** start **

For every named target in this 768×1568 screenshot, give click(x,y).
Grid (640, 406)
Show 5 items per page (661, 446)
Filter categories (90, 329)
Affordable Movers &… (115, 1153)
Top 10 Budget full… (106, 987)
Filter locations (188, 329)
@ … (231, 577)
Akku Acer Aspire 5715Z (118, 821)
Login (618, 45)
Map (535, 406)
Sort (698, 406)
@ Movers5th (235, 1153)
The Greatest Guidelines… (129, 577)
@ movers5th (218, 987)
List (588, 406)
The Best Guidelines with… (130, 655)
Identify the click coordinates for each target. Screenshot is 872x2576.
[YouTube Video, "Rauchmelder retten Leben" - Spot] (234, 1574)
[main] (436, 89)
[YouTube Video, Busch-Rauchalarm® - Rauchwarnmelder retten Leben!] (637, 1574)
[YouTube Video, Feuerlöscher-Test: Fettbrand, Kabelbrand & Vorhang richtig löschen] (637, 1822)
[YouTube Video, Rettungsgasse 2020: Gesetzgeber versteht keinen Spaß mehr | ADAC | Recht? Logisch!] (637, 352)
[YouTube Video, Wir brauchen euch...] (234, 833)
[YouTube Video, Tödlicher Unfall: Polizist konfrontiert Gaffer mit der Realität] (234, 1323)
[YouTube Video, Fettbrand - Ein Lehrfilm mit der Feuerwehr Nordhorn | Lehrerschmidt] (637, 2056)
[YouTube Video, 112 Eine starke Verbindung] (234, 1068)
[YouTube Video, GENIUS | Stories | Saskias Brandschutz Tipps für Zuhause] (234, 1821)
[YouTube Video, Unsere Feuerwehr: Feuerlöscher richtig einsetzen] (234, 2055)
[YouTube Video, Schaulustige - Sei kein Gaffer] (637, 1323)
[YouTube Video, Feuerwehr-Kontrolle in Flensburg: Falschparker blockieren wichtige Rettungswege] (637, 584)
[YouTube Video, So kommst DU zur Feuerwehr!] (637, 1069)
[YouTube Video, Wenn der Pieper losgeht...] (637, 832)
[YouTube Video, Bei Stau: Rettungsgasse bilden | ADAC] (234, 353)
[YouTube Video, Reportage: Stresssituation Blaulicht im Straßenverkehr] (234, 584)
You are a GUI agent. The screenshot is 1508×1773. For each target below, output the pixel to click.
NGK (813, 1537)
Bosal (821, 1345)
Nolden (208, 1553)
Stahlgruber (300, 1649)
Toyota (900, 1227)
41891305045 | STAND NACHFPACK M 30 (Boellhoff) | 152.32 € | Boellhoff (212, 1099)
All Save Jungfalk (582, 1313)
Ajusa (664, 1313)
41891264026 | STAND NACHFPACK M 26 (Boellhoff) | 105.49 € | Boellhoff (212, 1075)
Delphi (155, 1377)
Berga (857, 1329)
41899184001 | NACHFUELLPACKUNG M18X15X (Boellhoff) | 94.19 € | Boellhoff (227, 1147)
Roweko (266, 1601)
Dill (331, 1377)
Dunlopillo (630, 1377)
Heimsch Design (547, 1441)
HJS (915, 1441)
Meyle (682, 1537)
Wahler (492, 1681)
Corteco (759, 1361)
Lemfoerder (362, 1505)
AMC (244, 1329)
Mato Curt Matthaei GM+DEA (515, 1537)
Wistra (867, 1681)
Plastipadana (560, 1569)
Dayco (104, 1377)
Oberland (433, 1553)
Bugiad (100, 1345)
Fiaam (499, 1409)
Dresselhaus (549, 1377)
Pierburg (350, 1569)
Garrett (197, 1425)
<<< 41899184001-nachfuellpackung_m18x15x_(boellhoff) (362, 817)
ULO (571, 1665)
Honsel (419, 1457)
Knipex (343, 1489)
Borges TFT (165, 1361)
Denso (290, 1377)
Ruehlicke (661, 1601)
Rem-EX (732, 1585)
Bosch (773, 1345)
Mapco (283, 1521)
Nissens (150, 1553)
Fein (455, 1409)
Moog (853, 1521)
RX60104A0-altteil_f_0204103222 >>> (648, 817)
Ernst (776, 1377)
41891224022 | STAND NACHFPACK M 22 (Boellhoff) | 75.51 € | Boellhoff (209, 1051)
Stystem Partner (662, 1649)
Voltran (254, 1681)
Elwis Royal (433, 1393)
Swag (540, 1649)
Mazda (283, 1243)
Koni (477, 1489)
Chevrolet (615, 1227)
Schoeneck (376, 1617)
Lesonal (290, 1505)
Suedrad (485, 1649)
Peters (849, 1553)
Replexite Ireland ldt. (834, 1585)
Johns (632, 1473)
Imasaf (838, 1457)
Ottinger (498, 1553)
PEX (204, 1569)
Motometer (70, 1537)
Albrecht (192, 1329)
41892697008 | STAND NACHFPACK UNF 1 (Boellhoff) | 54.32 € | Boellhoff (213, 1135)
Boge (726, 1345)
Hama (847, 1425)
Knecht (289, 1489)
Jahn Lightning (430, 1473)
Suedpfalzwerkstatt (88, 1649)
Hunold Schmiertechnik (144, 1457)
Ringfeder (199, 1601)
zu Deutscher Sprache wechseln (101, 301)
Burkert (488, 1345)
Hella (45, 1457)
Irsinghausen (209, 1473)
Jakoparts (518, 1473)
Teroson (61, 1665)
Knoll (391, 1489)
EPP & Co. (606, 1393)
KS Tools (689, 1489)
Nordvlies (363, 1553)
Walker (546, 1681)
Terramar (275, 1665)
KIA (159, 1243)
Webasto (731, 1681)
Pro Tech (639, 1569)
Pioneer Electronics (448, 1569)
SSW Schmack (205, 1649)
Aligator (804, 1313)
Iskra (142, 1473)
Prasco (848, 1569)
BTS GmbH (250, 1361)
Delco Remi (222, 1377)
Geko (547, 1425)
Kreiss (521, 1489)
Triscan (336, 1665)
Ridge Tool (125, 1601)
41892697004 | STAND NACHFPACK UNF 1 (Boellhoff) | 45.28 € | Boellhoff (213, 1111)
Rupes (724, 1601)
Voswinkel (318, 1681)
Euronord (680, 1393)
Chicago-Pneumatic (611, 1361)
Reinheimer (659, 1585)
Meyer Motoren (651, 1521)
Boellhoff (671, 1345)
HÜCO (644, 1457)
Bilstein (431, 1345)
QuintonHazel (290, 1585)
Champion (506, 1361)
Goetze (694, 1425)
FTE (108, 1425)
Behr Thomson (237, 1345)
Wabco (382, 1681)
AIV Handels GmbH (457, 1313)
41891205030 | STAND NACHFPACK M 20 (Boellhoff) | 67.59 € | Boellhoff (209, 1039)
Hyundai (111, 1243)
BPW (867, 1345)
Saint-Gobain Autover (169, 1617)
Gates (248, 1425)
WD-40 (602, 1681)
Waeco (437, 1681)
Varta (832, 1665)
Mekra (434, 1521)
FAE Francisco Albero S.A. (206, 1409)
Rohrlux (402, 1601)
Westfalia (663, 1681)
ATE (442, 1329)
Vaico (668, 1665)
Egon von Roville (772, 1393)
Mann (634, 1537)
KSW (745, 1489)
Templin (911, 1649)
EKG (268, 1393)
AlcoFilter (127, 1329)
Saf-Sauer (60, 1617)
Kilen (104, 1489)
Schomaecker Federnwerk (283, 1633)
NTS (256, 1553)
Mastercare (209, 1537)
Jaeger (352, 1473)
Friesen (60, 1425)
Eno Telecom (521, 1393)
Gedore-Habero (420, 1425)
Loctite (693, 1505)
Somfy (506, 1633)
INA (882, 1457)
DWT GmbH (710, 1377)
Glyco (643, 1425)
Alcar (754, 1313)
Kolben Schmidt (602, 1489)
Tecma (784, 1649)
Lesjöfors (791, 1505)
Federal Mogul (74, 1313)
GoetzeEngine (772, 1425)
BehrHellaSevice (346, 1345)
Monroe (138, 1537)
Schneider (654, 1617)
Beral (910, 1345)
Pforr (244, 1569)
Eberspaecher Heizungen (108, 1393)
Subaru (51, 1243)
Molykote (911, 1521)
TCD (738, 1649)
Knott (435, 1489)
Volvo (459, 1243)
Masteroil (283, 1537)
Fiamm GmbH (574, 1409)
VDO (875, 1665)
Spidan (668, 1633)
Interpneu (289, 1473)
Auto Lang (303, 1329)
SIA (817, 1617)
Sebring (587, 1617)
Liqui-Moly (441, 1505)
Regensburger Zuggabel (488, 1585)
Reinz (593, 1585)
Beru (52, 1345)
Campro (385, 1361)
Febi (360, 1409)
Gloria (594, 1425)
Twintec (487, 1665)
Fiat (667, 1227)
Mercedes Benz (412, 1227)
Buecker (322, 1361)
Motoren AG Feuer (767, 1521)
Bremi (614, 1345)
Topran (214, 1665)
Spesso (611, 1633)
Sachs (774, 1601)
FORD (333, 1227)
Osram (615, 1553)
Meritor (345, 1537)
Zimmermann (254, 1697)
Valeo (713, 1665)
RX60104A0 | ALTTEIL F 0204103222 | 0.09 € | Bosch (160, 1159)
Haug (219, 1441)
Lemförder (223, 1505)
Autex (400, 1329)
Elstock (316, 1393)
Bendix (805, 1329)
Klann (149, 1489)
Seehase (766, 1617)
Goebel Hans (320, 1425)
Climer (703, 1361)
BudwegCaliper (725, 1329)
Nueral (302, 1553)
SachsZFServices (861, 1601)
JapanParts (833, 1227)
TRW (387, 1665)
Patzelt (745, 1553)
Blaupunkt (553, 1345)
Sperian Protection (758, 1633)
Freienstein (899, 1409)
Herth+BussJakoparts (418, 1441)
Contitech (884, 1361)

** end **

▶ _WORK TO DO_: Reproduce, word for word, the part of the records that opens with the line containing "BPW (867, 1345)" and closes with the line containing "Interpneu (289, 1473)", including both of those lines.

▶ _WRITTEN ANSWER_:
BPW (867, 1345)
Saint-Gobain Autover (169, 1617)
Gates (248, 1425)
WD-40 (602, 1681)
Waeco (437, 1681)
Varta (832, 1665)
Mekra (434, 1521)
FAE Francisco Albero S.A. (206, 1409)
Rohrlux (402, 1601)
Westfalia (663, 1681)
ATE (442, 1329)
Vaico (668, 1665)
Egon von Roville (772, 1393)
Mann (634, 1537)
KSW (745, 1489)
Templin (911, 1649)
EKG (268, 1393)
AlcoFilter (127, 1329)
Saf-Sauer (60, 1617)
Kilen (104, 1489)
Schomaecker Federnwerk (283, 1633)
NTS (256, 1553)
Mastercare (209, 1537)
Jaeger (352, 1473)
Friesen (60, 1425)
Eno Telecom (521, 1393)
Gedore-Habero (420, 1425)
Loctite (693, 1505)
Somfy (506, 1633)
INA (882, 1457)
DWT GmbH (710, 1377)
Glyco (643, 1425)
Alcar (754, 1313)
Kolben Schmidt (602, 1489)
Tecma (784, 1649)
Lesjöfors (791, 1505)
Federal Mogul (74, 1313)
GoetzeEngine (772, 1425)
BehrHellaSevice (346, 1345)
Monroe (138, 1537)
Schneider (654, 1617)
Beral (910, 1345)
Pforr (244, 1569)
Eberspaecher Heizungen (108, 1393)
Subaru (51, 1243)
Molykote (911, 1521)
TCD (738, 1649)
Knott (435, 1489)
Volvo (459, 1243)
Masteroil (283, 1537)
Fiamm GmbH (574, 1409)
VDO (875, 1665)
Spidan (668, 1633)
Interpneu (289, 1473)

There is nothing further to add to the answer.